◆ Task to complete
Copy out all of the following lines word for word, with no changes.

▶

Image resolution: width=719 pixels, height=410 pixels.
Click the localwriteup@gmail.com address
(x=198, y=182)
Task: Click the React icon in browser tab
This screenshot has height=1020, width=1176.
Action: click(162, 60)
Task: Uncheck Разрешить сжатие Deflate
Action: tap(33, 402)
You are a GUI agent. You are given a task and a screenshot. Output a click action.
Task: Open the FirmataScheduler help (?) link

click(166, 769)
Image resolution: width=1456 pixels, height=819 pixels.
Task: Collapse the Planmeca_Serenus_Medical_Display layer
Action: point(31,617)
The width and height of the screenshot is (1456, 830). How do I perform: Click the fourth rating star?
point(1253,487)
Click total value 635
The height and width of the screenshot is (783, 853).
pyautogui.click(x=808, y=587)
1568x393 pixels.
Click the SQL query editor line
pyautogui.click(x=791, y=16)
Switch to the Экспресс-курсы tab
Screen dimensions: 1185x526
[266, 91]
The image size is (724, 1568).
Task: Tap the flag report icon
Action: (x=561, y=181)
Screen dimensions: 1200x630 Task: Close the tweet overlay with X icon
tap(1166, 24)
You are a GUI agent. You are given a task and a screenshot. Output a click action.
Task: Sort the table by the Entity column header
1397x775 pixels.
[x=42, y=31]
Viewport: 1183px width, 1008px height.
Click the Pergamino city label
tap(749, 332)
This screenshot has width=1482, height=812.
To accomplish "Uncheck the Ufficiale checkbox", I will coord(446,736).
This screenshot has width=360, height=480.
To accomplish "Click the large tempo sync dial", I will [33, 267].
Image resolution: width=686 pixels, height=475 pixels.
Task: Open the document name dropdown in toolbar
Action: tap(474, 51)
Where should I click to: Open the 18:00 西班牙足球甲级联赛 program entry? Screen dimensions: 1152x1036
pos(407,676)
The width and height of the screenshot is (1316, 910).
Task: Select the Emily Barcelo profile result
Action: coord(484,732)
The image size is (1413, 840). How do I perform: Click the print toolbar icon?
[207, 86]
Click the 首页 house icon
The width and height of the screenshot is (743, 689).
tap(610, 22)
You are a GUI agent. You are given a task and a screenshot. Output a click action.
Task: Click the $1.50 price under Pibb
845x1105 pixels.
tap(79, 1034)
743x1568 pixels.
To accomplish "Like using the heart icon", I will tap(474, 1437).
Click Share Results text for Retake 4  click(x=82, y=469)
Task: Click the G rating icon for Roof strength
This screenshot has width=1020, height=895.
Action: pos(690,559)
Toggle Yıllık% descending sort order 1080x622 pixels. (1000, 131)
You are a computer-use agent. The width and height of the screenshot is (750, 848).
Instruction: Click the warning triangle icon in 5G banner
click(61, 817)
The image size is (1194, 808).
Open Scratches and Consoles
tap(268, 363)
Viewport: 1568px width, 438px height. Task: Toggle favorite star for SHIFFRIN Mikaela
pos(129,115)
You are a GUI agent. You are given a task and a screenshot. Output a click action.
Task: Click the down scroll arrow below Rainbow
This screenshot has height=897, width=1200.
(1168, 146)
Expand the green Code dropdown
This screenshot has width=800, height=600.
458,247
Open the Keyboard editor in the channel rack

◀

◆ Correct output
Image resolution: width=719 pixels, height=410 pixels.
Click the localwriteup@gmail.com address
(x=198, y=182)
Task: Click the React icon in browser tab
This screenshot has height=1020, width=1176.
Action: click(162, 60)
Task: Uncheck Разрешить сжатие Deflate
Action: tap(33, 402)
You are a GUI agent. You are given a task and a screenshot. Output a click action.
Task: Open the FirmataScheduler help (?) link

click(166, 769)
Image resolution: width=1456 pixels, height=819 pixels.
Task: Collapse the Planmeca_Serenus_Medical_Display layer
Action: point(31,617)
The width and height of the screenshot is (1456, 830). How do I perform: Click the fourth rating star?
point(1253,487)
Click total value 635
The height and width of the screenshot is (783, 853).
pyautogui.click(x=808, y=587)
1568x393 pixels.
Click the SQL query editor line
pyautogui.click(x=791, y=16)
Switch to the Экспресс-курсы tab
Screen dimensions: 1185x526
[266, 91]
The image size is (724, 1568).
Task: Tap the flag report icon
Action: (x=561, y=181)
Screen dimensions: 1200x630 Task: Close the tweet overlay with X icon
tap(1166, 24)
You are a GUI agent. You are given a task and a screenshot. Output a click action.
Task: Sort the table by the Entity column header
1397x775 pixels.
[x=42, y=31]
Viewport: 1183px width, 1008px height.
Click the Pergamino city label
tap(749, 332)
This screenshot has width=1482, height=812.
To accomplish "Uncheck the Ufficiale checkbox", I will coord(446,736).
This screenshot has width=360, height=480.
To accomplish "Click the large tempo sync dial", I will [33, 267].
Image resolution: width=686 pixels, height=475 pixels.
Task: Open the document name dropdown in toolbar
Action: tap(474, 51)
Where should I click to: Open the 18:00 西班牙足球甲级联赛 program entry? Screen dimensions: 1152x1036
pos(407,676)
The width and height of the screenshot is (1316, 910).
Task: Select the Emily Barcelo profile result
Action: coord(484,732)
The image size is (1413, 840). How do I perform: Click the print toolbar icon?
[207, 86]
Click the 首页 house icon
The width and height of the screenshot is (743, 689).
tap(610, 22)
You are a GUI agent. You are given a task and a screenshot. Output a click action.
Task: Click the $1.50 price under Pibb
845x1105 pixels.
tap(79, 1034)
743x1568 pixels.
To accomplish "Like using the heart icon", I will tap(474, 1437).
Click Share Results text for Retake 4  click(x=82, y=469)
Task: Click the G rating icon for Roof strength
This screenshot has width=1020, height=895.
Action: pos(690,559)
Toggle Yıllık% descending sort order 1080x622 pixels. (1000, 131)
You are a computer-use agent. The width and height of the screenshot is (750, 848).
Instruction: Click the warning triangle icon in 5G banner
click(61, 817)
The image size is (1194, 808).
Open Scratches and Consoles
tap(268, 363)
Viewport: 1568px width, 438px height. Task: Toggle favorite star for SHIFFRIN Mikaela
pos(129,115)
You are a GUI agent. You are given a task and a screenshot. Output a click action.
Task: Click the down scroll arrow below Rainbow
This screenshot has height=897, width=1200.
(1168, 146)
Expand the green Code dropdown
This screenshot has width=800, height=600.
458,247
Open the Keyboard editor in the channel rack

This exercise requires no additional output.